THE BRINKS COMPANY EXECUTIVE INCENTIVE PLAN (Effective as of January 1, 2017)

EX-10.1 2 ex101q22017.htm EXHIBIT 10.1 Exhibit


EXHIBIT 10.1


THE BRINK’S COMPANY

EXECUTIVE INCENTIVE PLAN
(Effective as of January 1, 2017)
I. PURPOSE

The purpose of The Brink's Company Executive Incentive Plan (the "Plan") is to ensure that the annual incentive component of each participant’s compensation is tied directly to the achievement of Company operating profit. Such component is intended to qualify as performance-based compensation under Section 162(m) of the Internal Revenue Code of 1986, as amended (the "Code"), and be deductible by the Company. In addition, each annual incentive Award earned under the Plan, the receipt of which is not otherwise deferred under an eligible deferred compensation plan of the Company in accordance with Section 409A of the Code, is intended to be exempt from Section 409A of the Code as a “short-term deferral” of compensation.

II. DEFINITIONS

For the purposes of the Plan, the following terms shall have the following meanings:

AWARDS: The annual incentive awards made pursuant to the Plan.

BOARD OF DIRECTORS: The Board of Directors of The Brink's Company.

COMMITTEE: The Compensation and Benefits Committee of the Board of Directors or any successor thereto or other committee of the Board of Directors to which the Board of Directors delegates responsibility for this Plan. The Committee shall consist solely of two or more "outside directors" within the meaning of Section 162(m) of the Code. If the Compensation and Benefits Committee does not consist solely of two or more “outside directors,” then the Committee shall be a sub-committee of the Compensation and Benefits Committee which does consist solely of two or more “outside directors” within the meaning of Section 162(m) of the Code.

COMPANY: The Brink's Company and its subsidiary companies.

# # #

◆ **STATED GOAL 1**: In the listing, copy out the lines starting at the line that contains "This screenshot has height=148, width=183." and ending after the line that contains "pyautogui.click(x=135, y=132)". Reproduce them verbatim.

# # #

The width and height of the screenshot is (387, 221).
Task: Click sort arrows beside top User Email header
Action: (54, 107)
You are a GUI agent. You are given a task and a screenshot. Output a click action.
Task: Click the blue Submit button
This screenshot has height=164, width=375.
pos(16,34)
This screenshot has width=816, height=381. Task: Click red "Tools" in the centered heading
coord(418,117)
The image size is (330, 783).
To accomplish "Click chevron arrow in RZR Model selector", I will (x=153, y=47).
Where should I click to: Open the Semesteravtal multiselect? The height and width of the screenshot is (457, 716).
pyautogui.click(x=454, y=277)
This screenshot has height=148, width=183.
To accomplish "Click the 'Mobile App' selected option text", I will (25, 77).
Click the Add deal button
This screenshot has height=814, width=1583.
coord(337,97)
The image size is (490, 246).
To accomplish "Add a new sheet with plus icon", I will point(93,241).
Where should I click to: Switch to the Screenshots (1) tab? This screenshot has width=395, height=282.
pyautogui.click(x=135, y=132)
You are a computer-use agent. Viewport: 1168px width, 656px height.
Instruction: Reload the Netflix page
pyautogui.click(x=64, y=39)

# # #

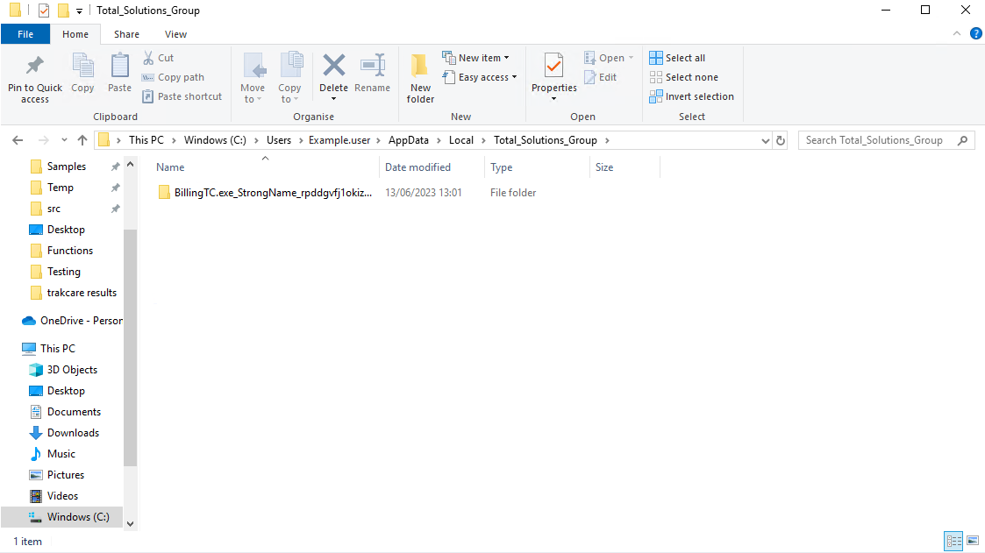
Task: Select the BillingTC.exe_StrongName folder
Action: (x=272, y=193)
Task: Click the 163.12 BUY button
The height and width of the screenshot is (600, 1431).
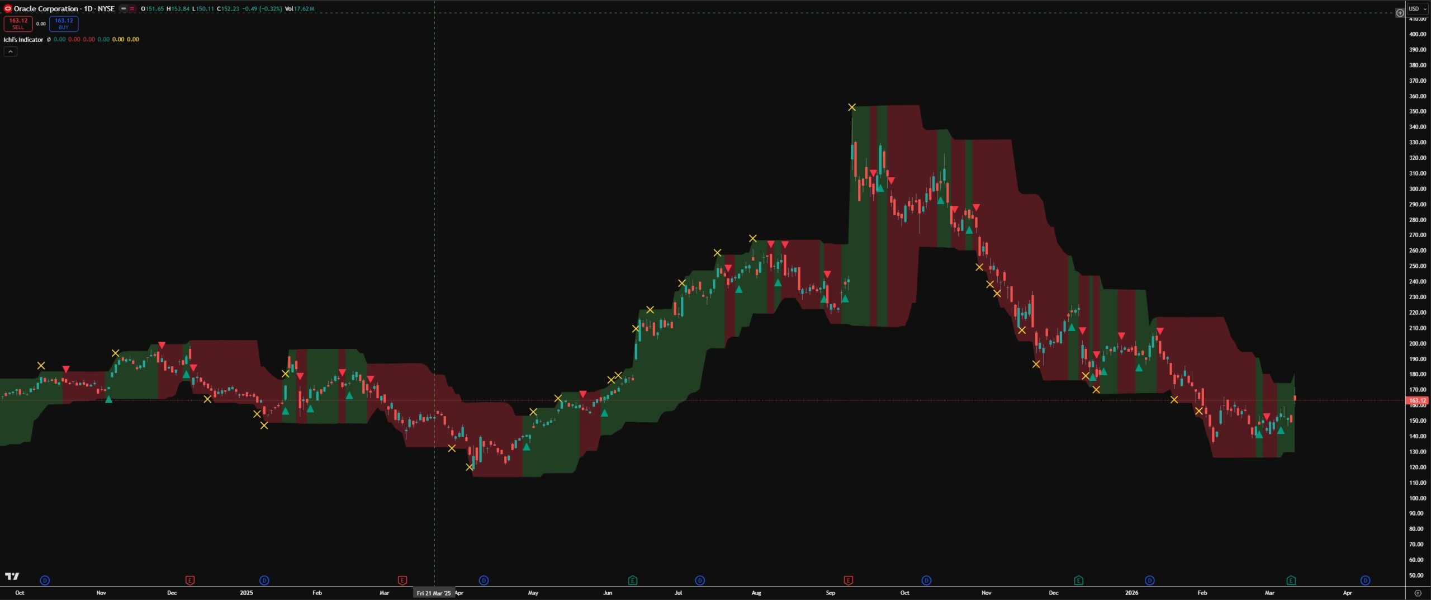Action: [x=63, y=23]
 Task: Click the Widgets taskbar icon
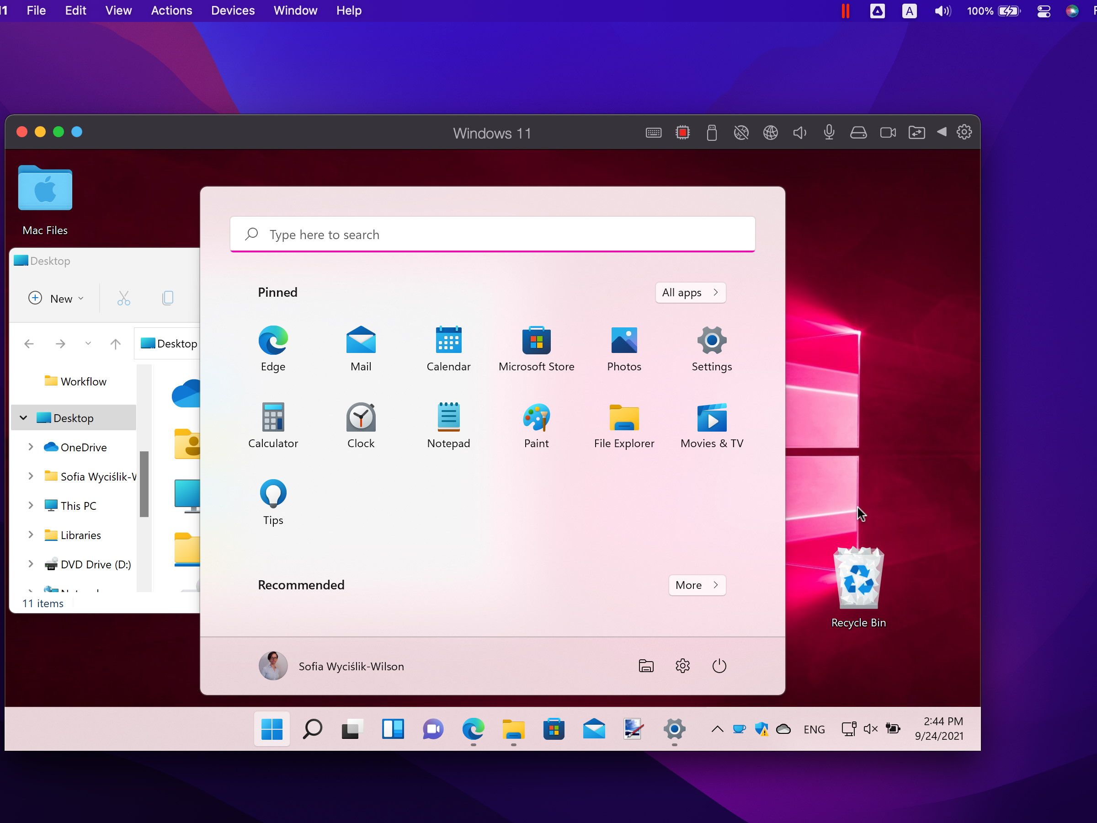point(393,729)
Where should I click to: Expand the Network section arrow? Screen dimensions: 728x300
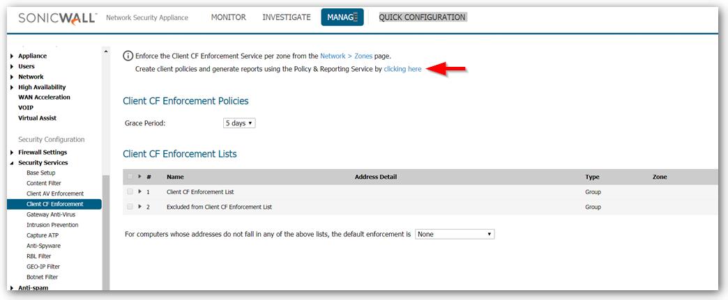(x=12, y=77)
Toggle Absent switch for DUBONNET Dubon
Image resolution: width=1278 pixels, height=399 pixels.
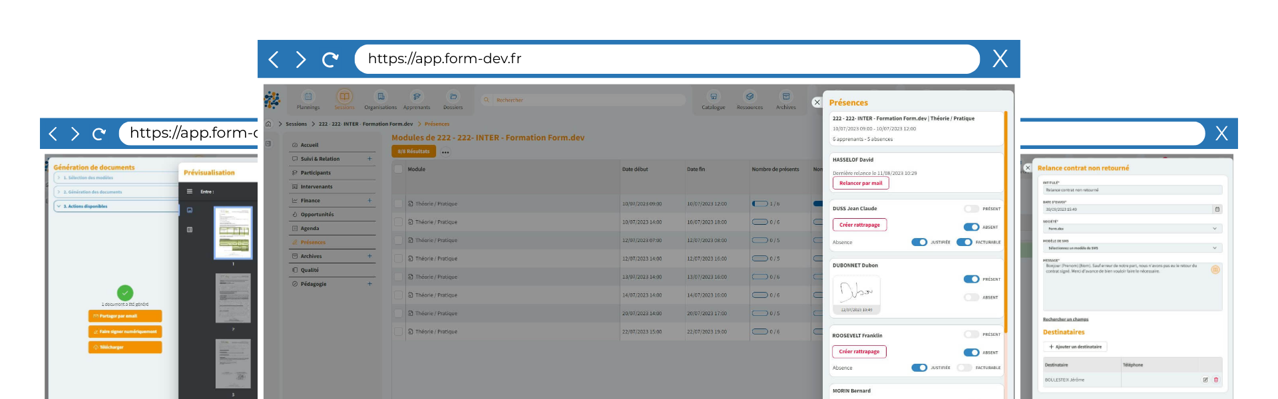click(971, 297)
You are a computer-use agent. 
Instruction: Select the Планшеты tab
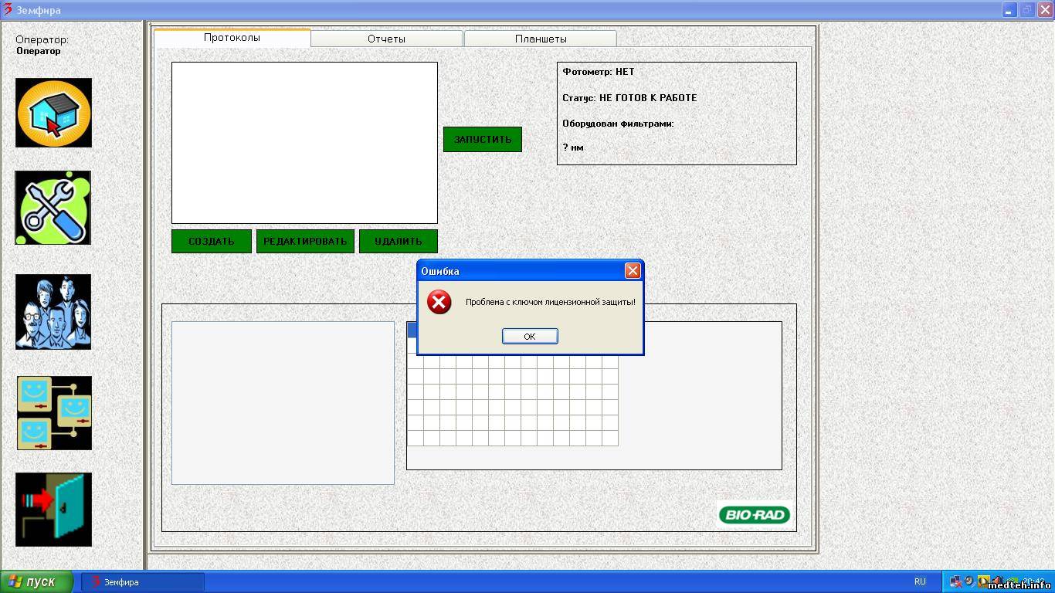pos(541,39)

# # #

◆ **STATED GOAL 2**:
Answer these questions from the Executive Incentive Plan excerpt:
(a) Under which section of the Internal Revenue Code is the annual incentive component intended to qualify as performance-based compensation?
(b) At least how many "outside directors" must make up the Committee?
(c) What does the defined term COMPANY cover?

◆ **OUTPUT 1**:
This screenshot has height=148, width=183.
To accomplish "Click the 'Mobile App' selected option text", I will (25, 77).
Click the Add deal button
This screenshot has height=814, width=1583.
coord(337,97)
The image size is (490, 246).
To accomplish "Add a new sheet with plus icon", I will point(93,241).
Where should I click to: Switch to the Screenshots (1) tab? This screenshot has width=395, height=282.
pyautogui.click(x=135, y=132)

◆ **OUTPUT 2**:
(a) Section 162(m)
(b) Two
(c) The Brink's Company and its subsidiary companies